Tajikistan – co-host of the Conference – has announced its willingness to host the next UN Water Conference in 2028, and many countries (+150) have once again expressed their support for the creation of a UN Special Envoy on Water to the UN Secretary General. Some financial commitments to support the work of this Special Envoy have been announced by Germany, Switzerland and France.

The modest strides made in shaping global water governance indicate that this conference has established a valuable framework for significant mobilization on water-related issues. However, it is clear that there is still much work to be done.


Although the conference brought together a significant number of voluntary commitments and raised global awareness of water-related issues, uncertainties persist as to the real impact of the event. Will adequate monitoring and evaluation frameworks be put in place to ensure that the proposed commitments are respected? And how will the conference actually contribute to improving global water governance? These questions underline the need for a clear roadmap to measure progress and ensure meaningful participation and representation of youth and civil society in improving global water governance.

While this conference has opened many doors, there is still a great deal of work to be done to achieve concrete commitments and strengthen international governance.

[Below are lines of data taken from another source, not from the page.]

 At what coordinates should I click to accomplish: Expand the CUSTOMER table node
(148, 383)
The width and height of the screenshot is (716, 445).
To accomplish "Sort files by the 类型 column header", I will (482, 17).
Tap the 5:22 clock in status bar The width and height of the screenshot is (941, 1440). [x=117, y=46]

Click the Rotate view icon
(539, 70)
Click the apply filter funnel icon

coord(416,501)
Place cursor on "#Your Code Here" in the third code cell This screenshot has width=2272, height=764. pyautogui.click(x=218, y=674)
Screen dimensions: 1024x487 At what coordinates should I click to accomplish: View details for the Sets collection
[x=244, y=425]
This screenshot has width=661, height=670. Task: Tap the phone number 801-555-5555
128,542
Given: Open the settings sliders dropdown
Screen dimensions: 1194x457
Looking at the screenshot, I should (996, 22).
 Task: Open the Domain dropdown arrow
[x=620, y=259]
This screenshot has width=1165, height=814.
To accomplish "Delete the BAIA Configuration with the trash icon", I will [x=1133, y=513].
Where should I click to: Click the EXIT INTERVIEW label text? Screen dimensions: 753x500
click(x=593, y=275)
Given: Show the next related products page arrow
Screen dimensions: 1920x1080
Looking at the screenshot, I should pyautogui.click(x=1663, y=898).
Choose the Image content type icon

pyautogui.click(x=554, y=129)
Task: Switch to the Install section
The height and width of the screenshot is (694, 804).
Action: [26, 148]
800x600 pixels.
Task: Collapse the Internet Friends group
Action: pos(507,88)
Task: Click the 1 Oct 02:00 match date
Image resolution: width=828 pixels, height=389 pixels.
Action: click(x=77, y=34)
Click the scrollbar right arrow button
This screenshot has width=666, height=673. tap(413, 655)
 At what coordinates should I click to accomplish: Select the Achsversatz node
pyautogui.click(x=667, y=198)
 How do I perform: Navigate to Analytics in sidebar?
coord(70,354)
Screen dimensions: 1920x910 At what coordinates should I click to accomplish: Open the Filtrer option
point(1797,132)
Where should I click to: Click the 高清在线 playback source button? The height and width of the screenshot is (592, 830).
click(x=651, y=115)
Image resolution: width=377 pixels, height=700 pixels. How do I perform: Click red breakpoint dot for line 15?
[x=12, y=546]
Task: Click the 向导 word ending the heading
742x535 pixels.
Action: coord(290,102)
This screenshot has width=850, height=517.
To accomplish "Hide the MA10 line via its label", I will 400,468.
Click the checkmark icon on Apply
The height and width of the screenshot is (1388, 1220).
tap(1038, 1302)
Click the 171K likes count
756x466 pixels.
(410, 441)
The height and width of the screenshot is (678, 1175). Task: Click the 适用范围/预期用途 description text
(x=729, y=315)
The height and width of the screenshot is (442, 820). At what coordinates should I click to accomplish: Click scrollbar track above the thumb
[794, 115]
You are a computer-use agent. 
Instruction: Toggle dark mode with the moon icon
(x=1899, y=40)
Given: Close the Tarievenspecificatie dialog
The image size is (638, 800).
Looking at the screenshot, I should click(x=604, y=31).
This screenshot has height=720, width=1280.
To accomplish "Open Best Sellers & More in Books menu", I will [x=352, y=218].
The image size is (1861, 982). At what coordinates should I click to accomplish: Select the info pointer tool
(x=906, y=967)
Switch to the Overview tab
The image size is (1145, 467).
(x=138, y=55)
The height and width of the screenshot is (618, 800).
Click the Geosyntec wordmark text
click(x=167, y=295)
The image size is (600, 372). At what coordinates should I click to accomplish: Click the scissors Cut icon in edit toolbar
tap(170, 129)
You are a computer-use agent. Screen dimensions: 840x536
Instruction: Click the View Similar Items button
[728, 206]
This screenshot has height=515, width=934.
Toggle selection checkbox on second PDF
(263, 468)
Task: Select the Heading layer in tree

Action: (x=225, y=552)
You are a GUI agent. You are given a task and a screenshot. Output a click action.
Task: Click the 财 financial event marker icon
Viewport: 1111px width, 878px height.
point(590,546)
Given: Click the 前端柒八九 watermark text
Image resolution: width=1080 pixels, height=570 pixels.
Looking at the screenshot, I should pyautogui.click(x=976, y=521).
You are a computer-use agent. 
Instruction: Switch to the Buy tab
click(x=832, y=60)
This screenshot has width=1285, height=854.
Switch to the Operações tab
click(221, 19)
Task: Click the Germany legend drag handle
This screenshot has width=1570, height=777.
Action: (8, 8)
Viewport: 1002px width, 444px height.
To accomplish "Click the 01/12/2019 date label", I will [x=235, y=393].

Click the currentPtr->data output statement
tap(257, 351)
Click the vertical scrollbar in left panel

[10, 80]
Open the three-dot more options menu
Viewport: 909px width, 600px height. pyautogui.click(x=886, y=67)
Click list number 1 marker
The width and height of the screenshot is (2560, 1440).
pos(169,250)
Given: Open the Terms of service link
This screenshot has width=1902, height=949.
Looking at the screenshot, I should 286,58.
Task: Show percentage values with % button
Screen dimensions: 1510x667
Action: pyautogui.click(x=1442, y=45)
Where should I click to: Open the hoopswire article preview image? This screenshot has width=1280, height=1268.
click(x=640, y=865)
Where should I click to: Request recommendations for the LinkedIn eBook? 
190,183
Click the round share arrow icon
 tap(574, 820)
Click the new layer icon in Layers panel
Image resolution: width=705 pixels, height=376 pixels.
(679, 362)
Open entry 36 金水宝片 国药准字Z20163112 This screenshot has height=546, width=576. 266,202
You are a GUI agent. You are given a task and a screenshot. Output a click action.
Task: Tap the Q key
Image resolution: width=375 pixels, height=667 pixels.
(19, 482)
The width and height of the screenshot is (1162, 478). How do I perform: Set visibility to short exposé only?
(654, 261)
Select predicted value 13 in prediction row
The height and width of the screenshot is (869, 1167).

Solutions to the global water crisis can only be found through shared actions and decisions at all levels.

The ISW will therefore continue to mobilize its networks and develop its advocacy in line with upcoming international events such as the High-Level Political Forum in July 2023, the United Nations General Assembly in September 2023 and the World Water Forum in Bali in 2024.

With the forthcoming 2024 Summit on Future, seeking to enhance cooperation on critical challenges and bridge gaps in global governance, coupled with the establishment of the first-ever UN Youth Office, the current moment presents a significant opportunity to build upon the foundations laid during the 2023 UN Water Conference.  It is imperative to ensure that the role of young people and civil society representatives in achieving Sustainable Development Goal 6 is not only recognized, but also receives the attention and support it deserves.